REAP volunteers tutor the children in basic math and English, and also play games with them and participate in other activities, she said. Jim Morris, program manager for refugee resettlement at Catholic Family Center, said REAP provides a valuable service to the children because some of them arrive in the Rochester area after the registration deadline for summer school.
“For those kids who miss the deadline, it’s a great thing to do for three weeks,” he said.
He added that REAP helps the children make the transition to their new home.
“It’s a time for them to get to know some of the other kids in the community, whether their own ethnic community or the larger refugee community,” he said.
This year’s program drew 40 children, ages 4 to 14, from such countries as Sudan, Somalia, Liberia and Kosovo, Sister Clary added. Indeed, the casual observer would have been struck by the variety of clothing the children wore, many of them sporting colorful headdresses and other types of garb from their native lands.
One of the children, Arthur Blay, 13, said he was from the African nation of Ghana and added that he’s been residing in the United States since spring of this year.
“I love America because America is good,” he said. “We go to school and learn, and my family love America.”
He added that he enjoyed REAP.
“The teachers, they play with us, and we play for some time, so I love my teachers,” he said.
He also noted he was a big soccer fan.
“I like soccer because soccer (players) make money,” he said.
Teaching the children athletic skills was one of the tasks entrusted to Kelly Condillo, a 19-year-old parishioner of St. John of Rochester Church in Fairport. Many of the children were just learning basketball for the first time, he said.
“They double-dribble all the time, but they can do anything with a ball if you give it to them,” he said.
Like many volunteers, he said he was struck by the children’s resilience, noting that little problems don’t bother them, and he surmised that the difficult lives they had led overseas had toughened them. That was a notion shared by Sandy Kyle-Orlando, a parishioner of St. Thomas More Church in Brighton.
“They’re very warm and loving children, and I don’t think we know the half of what these children have been through,” she said.
She said her daughter, Alexa Orlando, 18, was so moved by her experiences volunteering at REAP for the last seven years that she decided to go into teaching, and used REAP as the topic for her college-application essay. The children may not always speak proper English, Alexa Orlando said, but they are more than willing to open up and share about their lives with the volunteers.
“It’s nice to see a smile on their face when we help them out,” she said.
Mary LaShomb, who attends St. John of Rochester, has been volunteering with REAP since 1999. She noted that she and her family have developed relationships with some of the refugee children’s families, inviting them on trips to local shopping malls and taking them to movies. Like many of the volunteers, she said she was impressed by how hard the children are willing to work.
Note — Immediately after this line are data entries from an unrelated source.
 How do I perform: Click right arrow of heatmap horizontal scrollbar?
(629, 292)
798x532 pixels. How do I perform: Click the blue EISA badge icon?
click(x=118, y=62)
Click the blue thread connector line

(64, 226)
“We give them homework … and they are so proud to bring the homework back,” she said. “It’s just refreshing to work with kids who want to learn.”
The children’s attitudes may reflect that of their parents, if an interview with Arthur Blay’s mother, Odellor Tarnue, is any indication. She noted that she and her husband and their four children fled to Ghana from the Ivory Coast, which has been plagued by civil strife in recent years. Like her son, she expressed thankfulness for the chance to start a new life in America.
“America is alright because in Africa where I was I used to suffer with my children,” she said. “In America, they have school, and they have food to eat, and they have shelter.”